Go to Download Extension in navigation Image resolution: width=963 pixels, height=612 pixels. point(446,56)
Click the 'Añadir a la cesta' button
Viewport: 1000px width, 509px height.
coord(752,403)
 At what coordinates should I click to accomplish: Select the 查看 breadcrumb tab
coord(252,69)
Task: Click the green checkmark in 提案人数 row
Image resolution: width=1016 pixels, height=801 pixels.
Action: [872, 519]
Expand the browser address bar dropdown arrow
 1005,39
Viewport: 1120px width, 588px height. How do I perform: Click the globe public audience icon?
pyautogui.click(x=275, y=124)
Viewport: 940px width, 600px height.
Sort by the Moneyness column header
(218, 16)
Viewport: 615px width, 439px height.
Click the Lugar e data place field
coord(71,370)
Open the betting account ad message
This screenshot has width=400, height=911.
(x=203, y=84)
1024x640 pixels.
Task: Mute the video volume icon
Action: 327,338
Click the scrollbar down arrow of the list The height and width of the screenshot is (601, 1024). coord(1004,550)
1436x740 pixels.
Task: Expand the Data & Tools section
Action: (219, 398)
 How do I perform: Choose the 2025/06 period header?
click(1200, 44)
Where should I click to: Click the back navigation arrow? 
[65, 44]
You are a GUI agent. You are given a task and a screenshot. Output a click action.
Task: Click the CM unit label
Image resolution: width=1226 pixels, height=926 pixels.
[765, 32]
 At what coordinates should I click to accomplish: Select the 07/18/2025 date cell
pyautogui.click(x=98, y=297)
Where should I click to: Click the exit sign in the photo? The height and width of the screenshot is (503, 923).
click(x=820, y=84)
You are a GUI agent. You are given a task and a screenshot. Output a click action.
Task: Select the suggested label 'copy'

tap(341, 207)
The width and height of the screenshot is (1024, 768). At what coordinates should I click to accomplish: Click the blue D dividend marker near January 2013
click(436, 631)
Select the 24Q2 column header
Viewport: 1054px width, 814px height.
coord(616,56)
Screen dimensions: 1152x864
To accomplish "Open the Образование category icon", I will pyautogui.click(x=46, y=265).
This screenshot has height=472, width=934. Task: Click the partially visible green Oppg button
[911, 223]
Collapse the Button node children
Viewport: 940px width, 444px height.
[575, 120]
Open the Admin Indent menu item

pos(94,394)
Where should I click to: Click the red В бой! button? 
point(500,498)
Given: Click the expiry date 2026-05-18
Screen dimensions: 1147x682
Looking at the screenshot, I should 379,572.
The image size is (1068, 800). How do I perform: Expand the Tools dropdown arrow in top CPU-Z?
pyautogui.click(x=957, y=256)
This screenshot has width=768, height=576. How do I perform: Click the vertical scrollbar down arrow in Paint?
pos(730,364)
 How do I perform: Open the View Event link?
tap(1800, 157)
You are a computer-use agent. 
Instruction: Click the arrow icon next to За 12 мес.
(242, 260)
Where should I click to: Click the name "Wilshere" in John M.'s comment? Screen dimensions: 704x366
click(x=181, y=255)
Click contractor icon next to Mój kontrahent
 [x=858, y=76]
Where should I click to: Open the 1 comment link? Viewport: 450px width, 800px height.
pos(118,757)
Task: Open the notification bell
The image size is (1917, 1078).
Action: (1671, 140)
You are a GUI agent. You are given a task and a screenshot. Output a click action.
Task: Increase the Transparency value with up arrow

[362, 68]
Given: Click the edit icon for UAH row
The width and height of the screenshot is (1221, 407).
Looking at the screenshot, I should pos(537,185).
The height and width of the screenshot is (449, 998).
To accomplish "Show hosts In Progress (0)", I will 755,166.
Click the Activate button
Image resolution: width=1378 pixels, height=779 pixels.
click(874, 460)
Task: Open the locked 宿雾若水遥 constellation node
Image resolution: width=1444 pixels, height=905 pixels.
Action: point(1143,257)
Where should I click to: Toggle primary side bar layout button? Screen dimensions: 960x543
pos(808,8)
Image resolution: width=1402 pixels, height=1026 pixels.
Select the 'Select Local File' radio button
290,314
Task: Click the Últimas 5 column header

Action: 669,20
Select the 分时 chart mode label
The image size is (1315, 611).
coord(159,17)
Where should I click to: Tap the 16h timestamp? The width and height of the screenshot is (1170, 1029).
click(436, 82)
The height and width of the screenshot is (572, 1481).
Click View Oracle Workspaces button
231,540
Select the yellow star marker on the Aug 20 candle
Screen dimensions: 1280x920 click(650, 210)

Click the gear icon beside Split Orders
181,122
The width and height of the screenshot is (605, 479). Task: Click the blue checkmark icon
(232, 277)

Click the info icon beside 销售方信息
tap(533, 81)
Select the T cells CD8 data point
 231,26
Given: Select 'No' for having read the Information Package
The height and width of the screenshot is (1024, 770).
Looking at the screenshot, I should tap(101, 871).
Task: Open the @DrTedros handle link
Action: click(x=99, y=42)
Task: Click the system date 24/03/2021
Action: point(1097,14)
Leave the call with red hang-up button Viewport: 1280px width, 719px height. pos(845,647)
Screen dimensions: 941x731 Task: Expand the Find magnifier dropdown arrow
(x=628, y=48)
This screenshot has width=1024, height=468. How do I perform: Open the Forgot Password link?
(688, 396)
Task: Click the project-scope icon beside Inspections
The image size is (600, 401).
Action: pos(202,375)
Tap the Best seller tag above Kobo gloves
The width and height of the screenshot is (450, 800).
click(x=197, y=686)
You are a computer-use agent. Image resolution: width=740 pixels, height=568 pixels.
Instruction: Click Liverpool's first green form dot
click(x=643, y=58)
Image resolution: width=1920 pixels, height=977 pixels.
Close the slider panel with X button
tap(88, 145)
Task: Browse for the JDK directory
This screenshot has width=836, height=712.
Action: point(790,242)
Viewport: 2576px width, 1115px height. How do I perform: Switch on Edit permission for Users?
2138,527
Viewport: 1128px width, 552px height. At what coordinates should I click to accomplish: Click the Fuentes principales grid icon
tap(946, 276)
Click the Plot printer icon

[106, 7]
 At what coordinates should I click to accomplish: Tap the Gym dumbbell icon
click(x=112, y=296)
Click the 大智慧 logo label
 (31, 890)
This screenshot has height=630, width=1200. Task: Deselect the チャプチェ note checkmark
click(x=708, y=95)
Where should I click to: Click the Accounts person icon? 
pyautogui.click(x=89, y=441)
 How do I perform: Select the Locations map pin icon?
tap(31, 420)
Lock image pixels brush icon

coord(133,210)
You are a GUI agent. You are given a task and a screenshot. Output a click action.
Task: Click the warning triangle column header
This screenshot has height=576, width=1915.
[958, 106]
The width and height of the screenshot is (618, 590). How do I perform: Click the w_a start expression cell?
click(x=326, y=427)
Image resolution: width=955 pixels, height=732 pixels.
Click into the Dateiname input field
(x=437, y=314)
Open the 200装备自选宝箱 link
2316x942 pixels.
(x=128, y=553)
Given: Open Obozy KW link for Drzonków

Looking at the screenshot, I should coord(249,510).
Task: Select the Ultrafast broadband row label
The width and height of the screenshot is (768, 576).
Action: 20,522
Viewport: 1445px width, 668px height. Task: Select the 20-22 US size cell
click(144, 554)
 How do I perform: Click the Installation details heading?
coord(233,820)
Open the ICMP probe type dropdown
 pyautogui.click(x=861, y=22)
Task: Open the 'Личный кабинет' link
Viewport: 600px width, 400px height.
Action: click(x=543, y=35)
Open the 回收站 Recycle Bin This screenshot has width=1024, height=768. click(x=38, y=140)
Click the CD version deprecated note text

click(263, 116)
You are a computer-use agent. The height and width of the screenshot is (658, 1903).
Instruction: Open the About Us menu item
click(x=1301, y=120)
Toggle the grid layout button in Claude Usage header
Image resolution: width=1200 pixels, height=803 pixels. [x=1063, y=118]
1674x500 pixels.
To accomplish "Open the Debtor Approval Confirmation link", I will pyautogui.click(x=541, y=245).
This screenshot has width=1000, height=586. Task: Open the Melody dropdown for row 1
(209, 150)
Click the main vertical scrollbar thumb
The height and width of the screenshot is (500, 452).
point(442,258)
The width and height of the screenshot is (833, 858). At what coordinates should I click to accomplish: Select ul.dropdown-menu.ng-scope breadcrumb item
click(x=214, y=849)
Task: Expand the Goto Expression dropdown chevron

****************************************

→ **Activity**: Copy down every line of the material above that includes the string "computer".

→ **Task output**:
You are a computer-use agent. 
You are a computer-use agent. Image resolution: width=740 pixels, height=568 pixels.
You are a computer-use agent. The height and width of the screenshot is (658, 1903).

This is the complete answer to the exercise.